**INPUT DATA:**
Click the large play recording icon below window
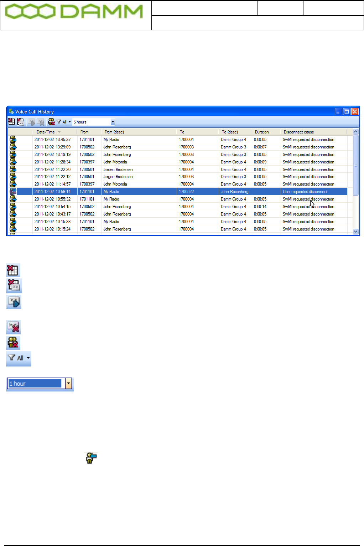(x=14, y=302)
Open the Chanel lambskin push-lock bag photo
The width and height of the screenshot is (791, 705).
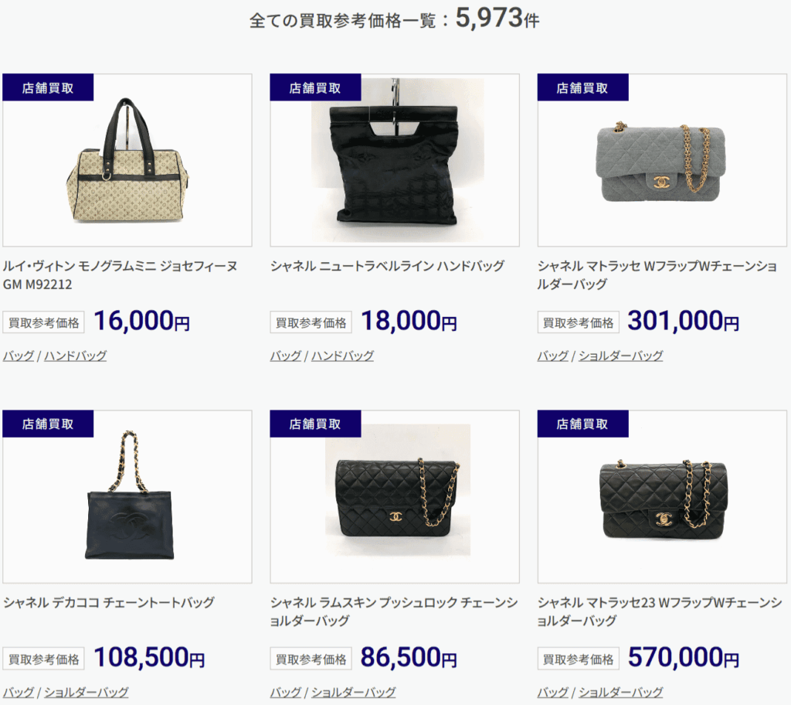point(395,496)
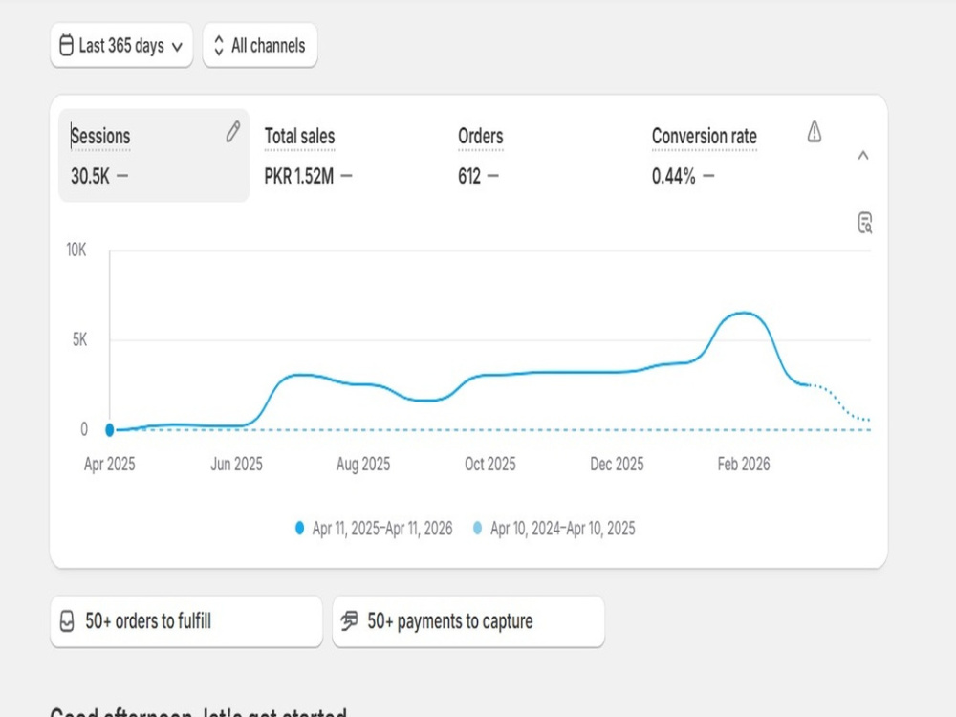Select the Sessions metric tab

[x=154, y=156]
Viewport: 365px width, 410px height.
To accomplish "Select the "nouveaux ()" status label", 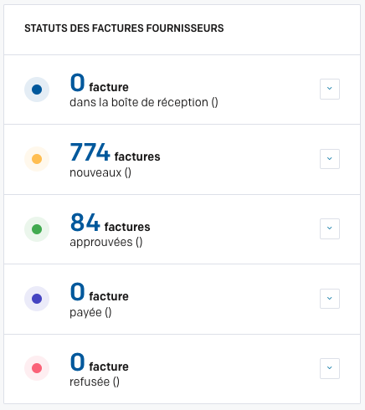I will coord(100,172).
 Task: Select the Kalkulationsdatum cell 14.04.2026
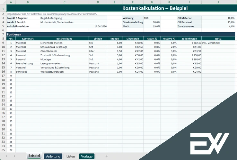(98, 26)
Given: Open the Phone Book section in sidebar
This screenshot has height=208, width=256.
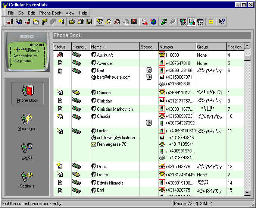Looking at the screenshot, I should click(x=28, y=94).
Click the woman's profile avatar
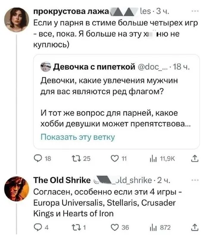Screen dimensions: 207x237 [17, 20]
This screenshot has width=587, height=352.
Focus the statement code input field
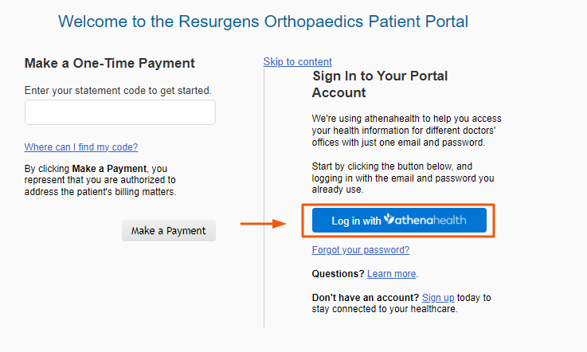coord(120,112)
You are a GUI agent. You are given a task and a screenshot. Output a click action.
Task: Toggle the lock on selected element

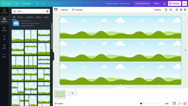(x=177, y=10)
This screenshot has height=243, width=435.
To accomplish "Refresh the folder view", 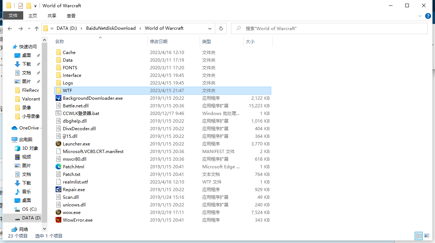I will [221, 28].
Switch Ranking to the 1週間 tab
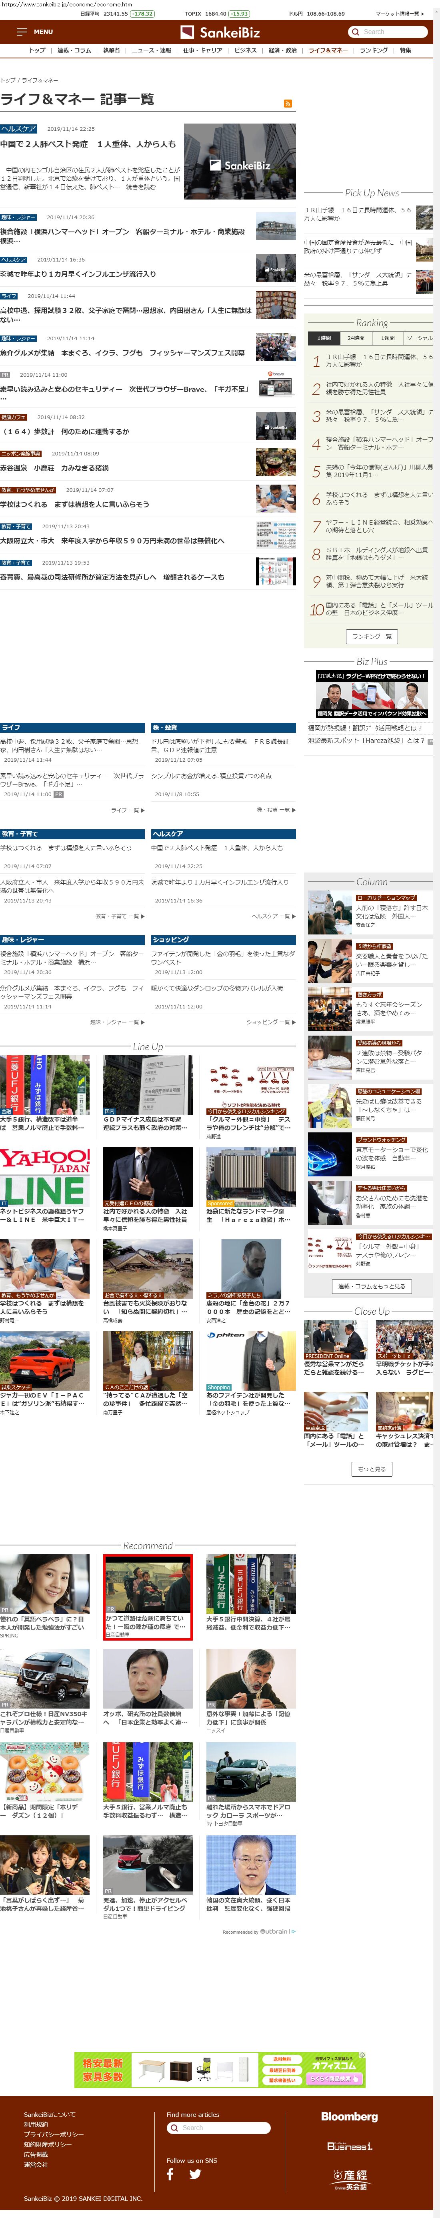The width and height of the screenshot is (440, 2218). [x=388, y=338]
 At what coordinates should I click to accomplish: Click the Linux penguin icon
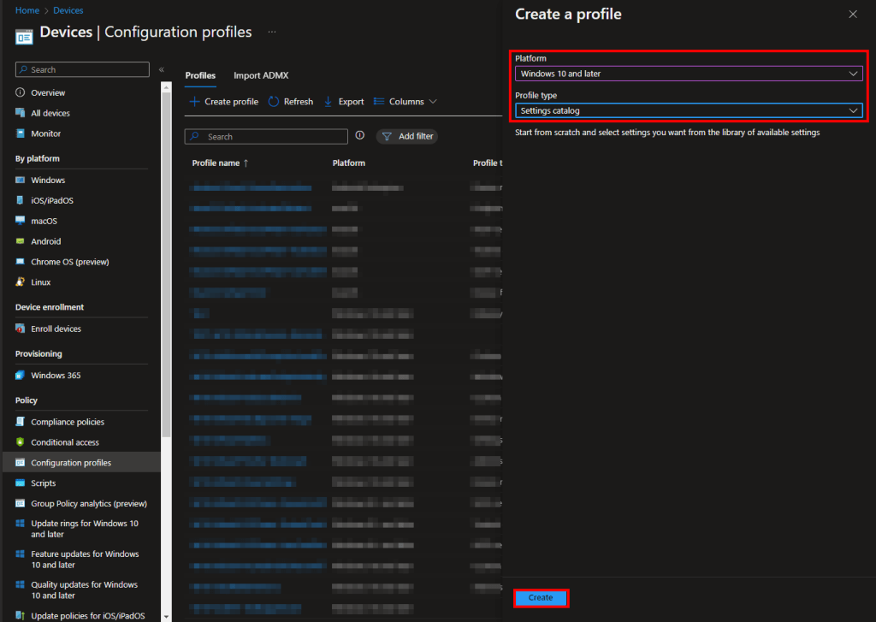click(21, 282)
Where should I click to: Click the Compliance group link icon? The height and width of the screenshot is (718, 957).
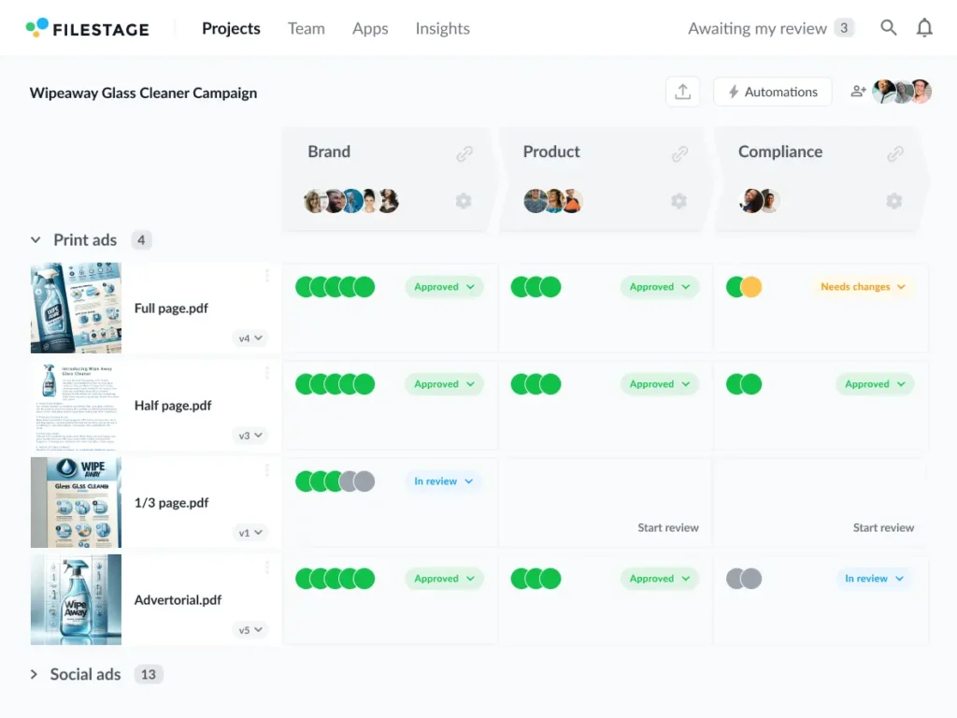click(x=895, y=154)
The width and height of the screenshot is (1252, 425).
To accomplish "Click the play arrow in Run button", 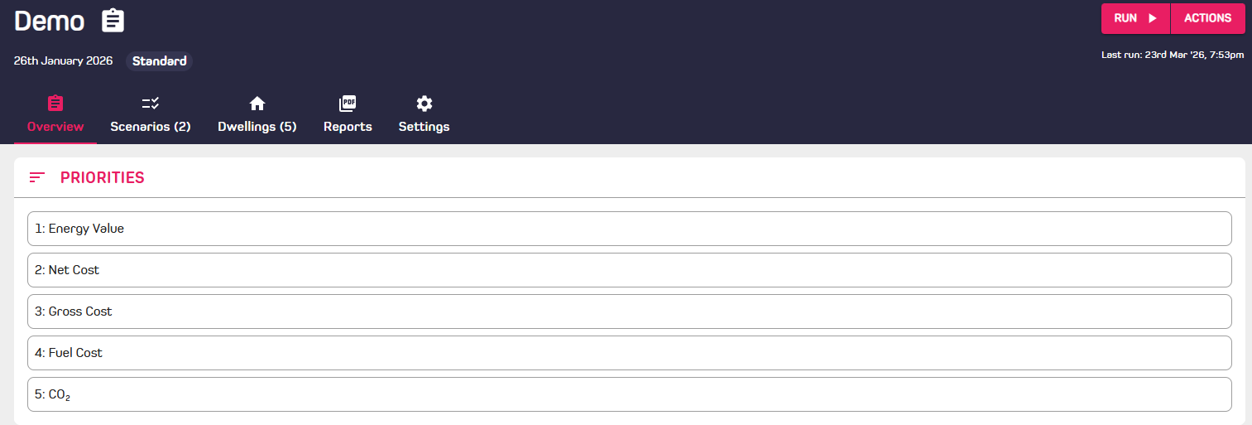I will (x=1153, y=18).
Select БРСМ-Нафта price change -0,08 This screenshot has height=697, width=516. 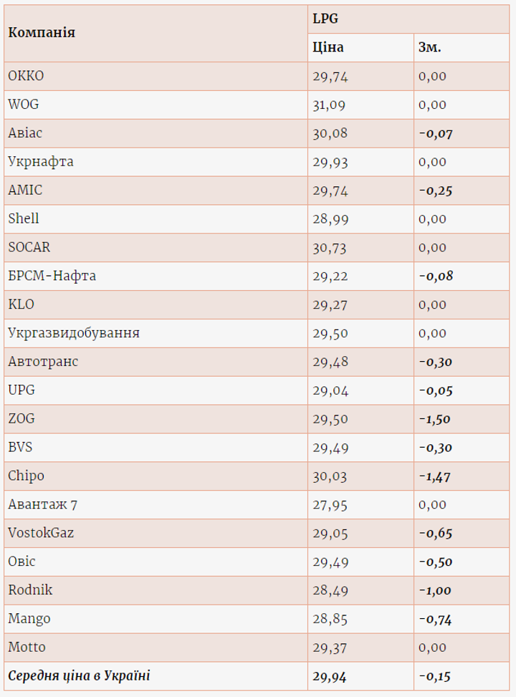[435, 276]
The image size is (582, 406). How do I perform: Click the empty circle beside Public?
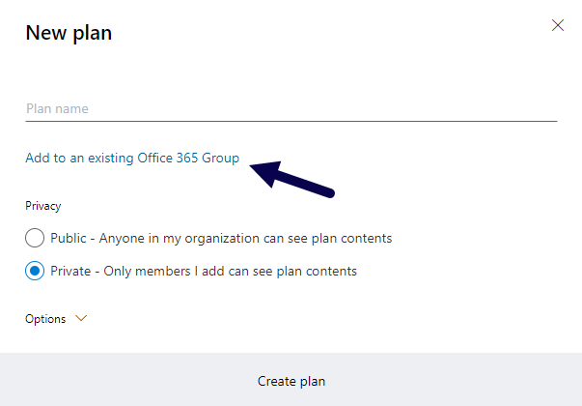click(x=35, y=238)
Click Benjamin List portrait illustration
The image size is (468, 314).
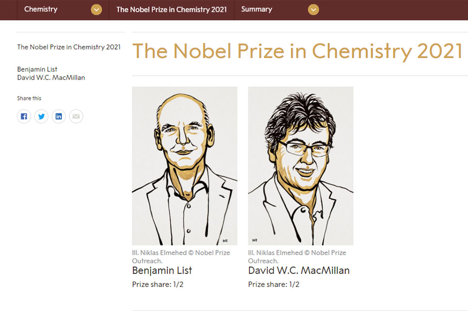[185, 166]
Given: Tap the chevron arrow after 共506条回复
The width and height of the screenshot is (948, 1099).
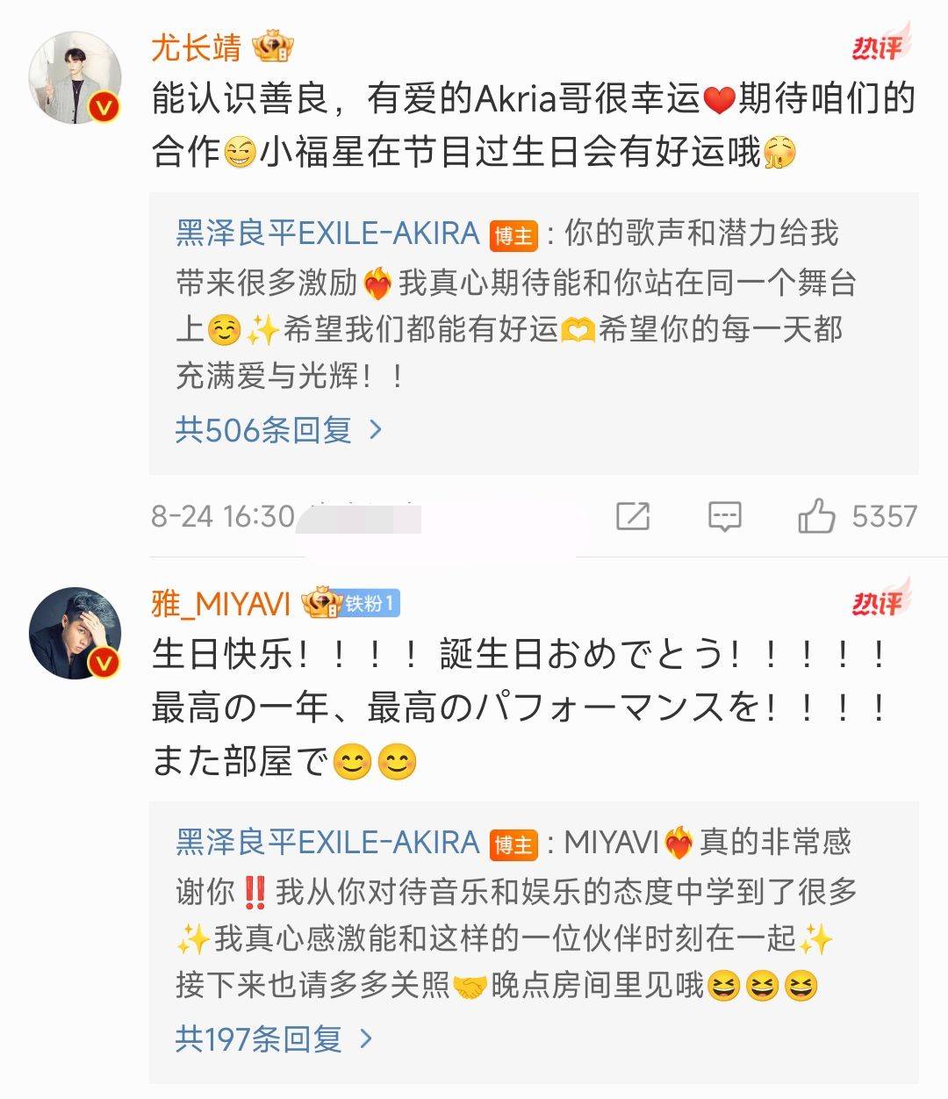Looking at the screenshot, I should [376, 429].
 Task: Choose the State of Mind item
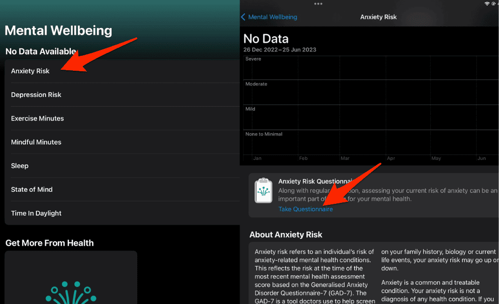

**ACTIVITY:**
Within the listing above, the lines holding "Open" should be counted. Give only the number.

**WRITTEN RESPONSE:**
2